The Coordination Tax
Every multi-party project pays a hidden tax. Three or four teams work in parallel, each in their own tools: knowledge bases, chat platforms, project management systems, shared documents. Each tool captures a slice of reality. None captures the full picture.
The result is a coordination gap. Decisions made in a design discussion don’t automatically reach the strategy document. A technical constraint discovered on Tuesday doesn’t surface in the Wednesday check-in unless someone remembers to mention it. Insights in one workstream that have implications for another depend on someone being in both conversations at the right time.
Most teams manage this with status meetings, shared documents, and periodic alignment calls. It works. But “works” has a cost: the connections between parallel workstreams are only as good as the attention span of the busiest person in the room.
The Pattern
What if you added a persistent AI agent to the project? Not as a chatbot. Not as an automation engine. As organizational memory: a team member with perfect recall, present in every conversation, maintaining one coherent understanding across all the surfaces where work actually happens.
The agent reads from the tools where each team already works. It doesn’t require anyone to change their workflow or adopt a new platform. It sits across the existing tool stack and absorbs context from all of it: strategic analysis in the knowledge base, real-time discussion in team chat, task progress in the project management tool, working sessions in the AI workspace.
Everything it absorbs builds into one persistent memory. When someone asks a question in chat, the agent draws on context from the knowledge base. When the strategy lead queries the agent directly, it draws on the week’s chat discussions. The memory is the bridge.
What stays human-authored: The shared alignment document, the one artifact everyone agrees represents the current state, remains a human responsibility. The agent can draft updates, but only people publish.
Three Behaviors
The agent has three modes. The distinction between them is what makes it useful rather than noisy.

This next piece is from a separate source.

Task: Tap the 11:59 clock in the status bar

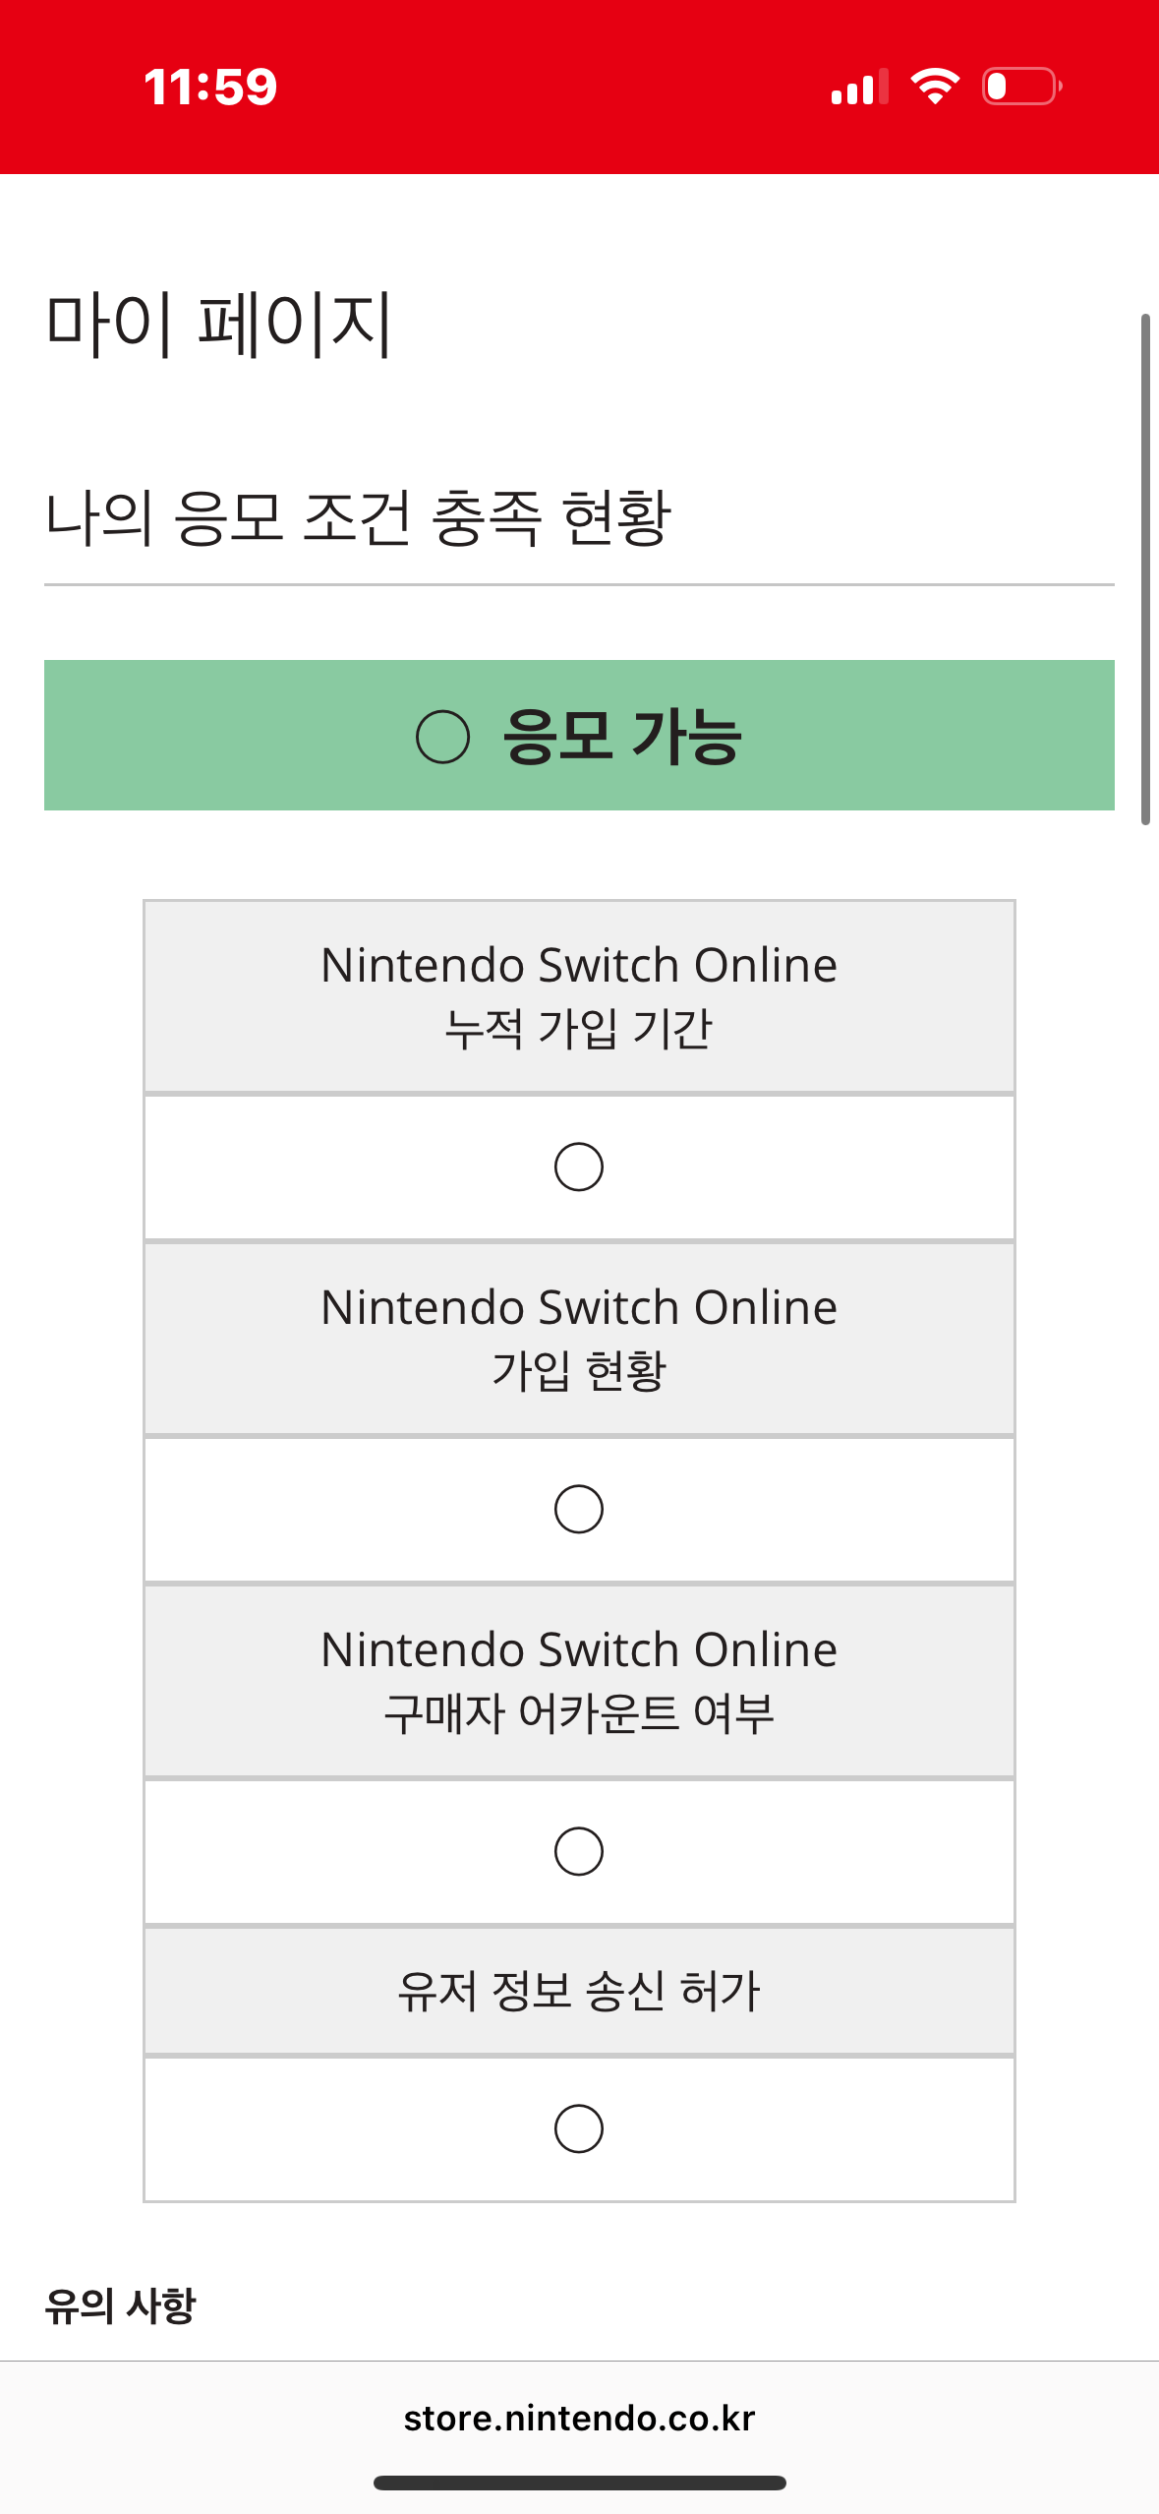Action: (210, 87)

Listening is the default. The agent is present in the team’s communication channels and absorbs conversation as it happens. It reads changes to project files on a daily cycle. Most of what it absorbs simply builds context for when it’s needed later. The agent doesn’t react to everything. It watches.
Narrating is periodic. Once a week, the agent posts a short synthesis: what moved across workstreams, what shifted strategically, what’s still open. Not a bullet-point status list, a narrative that connects the dots. When the agent notices something in one workstream that has implications for another, it surfaces that connection. These cross-workstream flags are where the agent earns its keep. They represent the connections that are too expensive to catch manually across parallel workstreams.

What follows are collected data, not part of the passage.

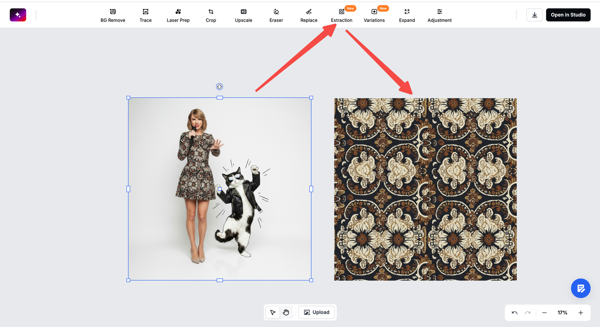Zoom in with the plus button
The height and width of the screenshot is (327, 600).
click(x=581, y=312)
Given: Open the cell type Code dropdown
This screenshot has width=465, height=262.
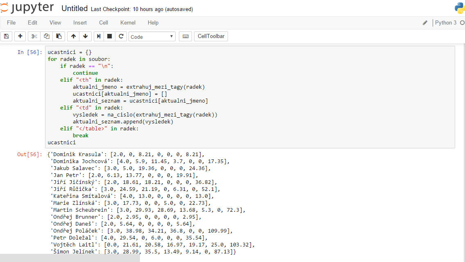Looking at the screenshot, I should click(152, 37).

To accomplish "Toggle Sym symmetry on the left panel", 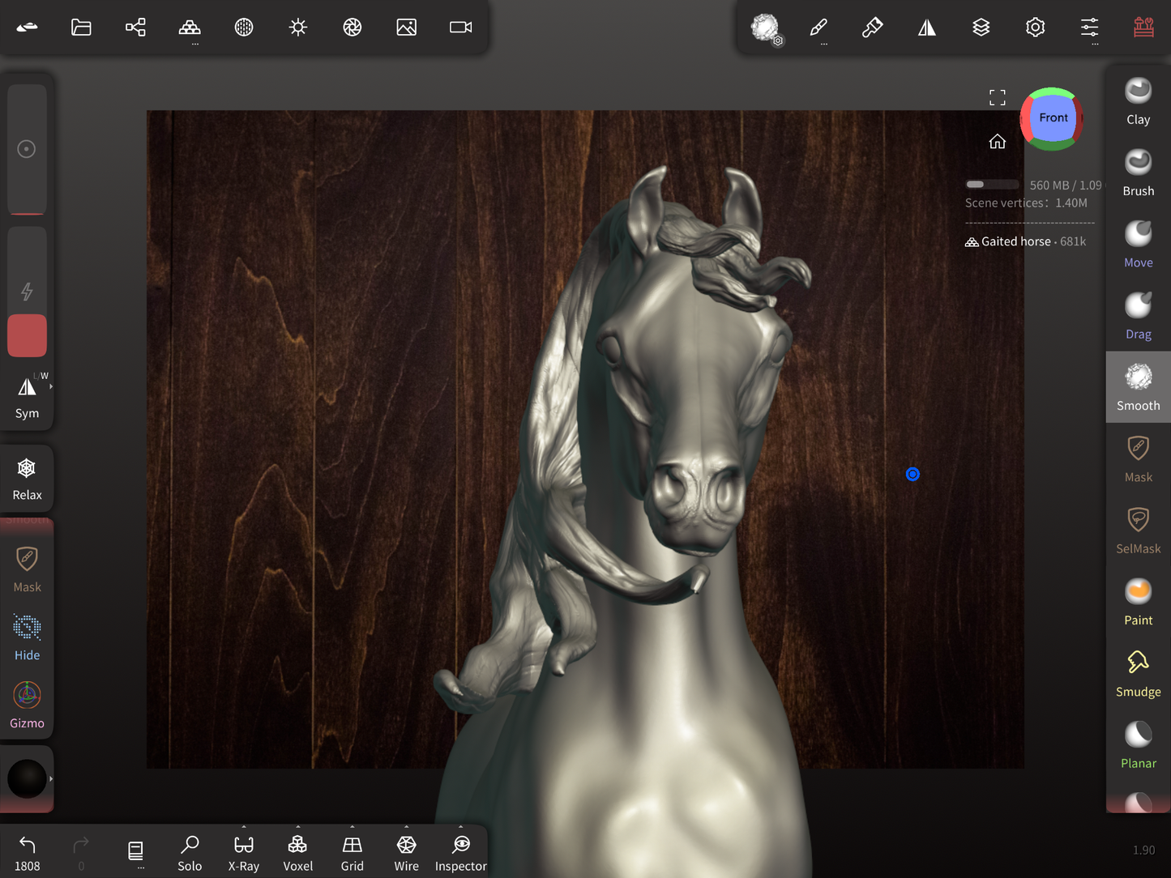I will (x=27, y=397).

Responding is on demand. Anyone on the team can ask the agent a question and get an answer drawn from the full project context. “What did we decide about X?” “Where are we on workstream 4?” “What should I raise in tomorrow’s check-in?” The agent synthesizes across every surface it has access to.
What It Doesn’t Do
The design constraints matter more than the capabilities.

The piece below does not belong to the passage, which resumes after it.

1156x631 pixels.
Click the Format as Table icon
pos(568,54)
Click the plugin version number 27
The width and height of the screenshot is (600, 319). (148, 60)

The agent doesn’t ping individuals about tasks or deadlines. It doesn’t summarize every chat thread. It doesn’t post daily updates. It doesn’t editorialize on decisions or recommend courses of action. It narrates and connects. That’s it.
This restraint is deliberate. An agent that tries to be useful everywhere becomes noise. An agent with clear boundaries on when it speaks and what it says becomes something closer to a trusted colleague: well-informed, available when you need it, silent when you don’t.
The tone matters. The agent should feel like a well-informed colleague catching you up over coffee. Not a bot generating reports. Brief, direct, opinionated about what matters but not about what to do.
Starting Small
The rollout follows a reliability-first principle. Start with the layer that has the most novel value and the fewest integration points, then expand once it proves stable.
| Phase | What | Prerequisite |
|---|---|---|
| Memory & narration | Maintains project context, answers questions, posts weekly synthesis | Working |
| Task awareness | Connects to project management tools, surfaces task status alongside strategic context | Phase 1 is stable |
| Client-facing view | Abstracted read-only layer for the client: key decisions, status, no working-level detail | Phase 2 is stable |
Memory and narration come first because that’s where the novel value is. Existing tools already handle tasks and documents well enough. What doesn’t exist today is the persistent connective tissue between them.
What Can Go Wrong
The agent misses context. It only sees what’s in the channels and files it has access to. Side conversations, verbal discussions, tools it isn’t connected to are invisible. That’s expected. The agent is additive context, not the source of truth.
The agent gets something wrong. It will occasionally misattribute a decision or miss a nuance. Correcting it in conversation improves its understanding going forward. Nothing downstream depends on the agent being right.
The agent is noisy. If the weekly synthesis doesn’t feel useful, the cadence gets adjusted or turned off. The listening and responding modes work independently.
Nobody uses it. That’s a valid outcome. If the team finds it doesn’t add value, that’s useful information about where agents help and where they don’t. The experiment is designed so that nothing depends on the agent. It can be turned off without disrupting any workflow.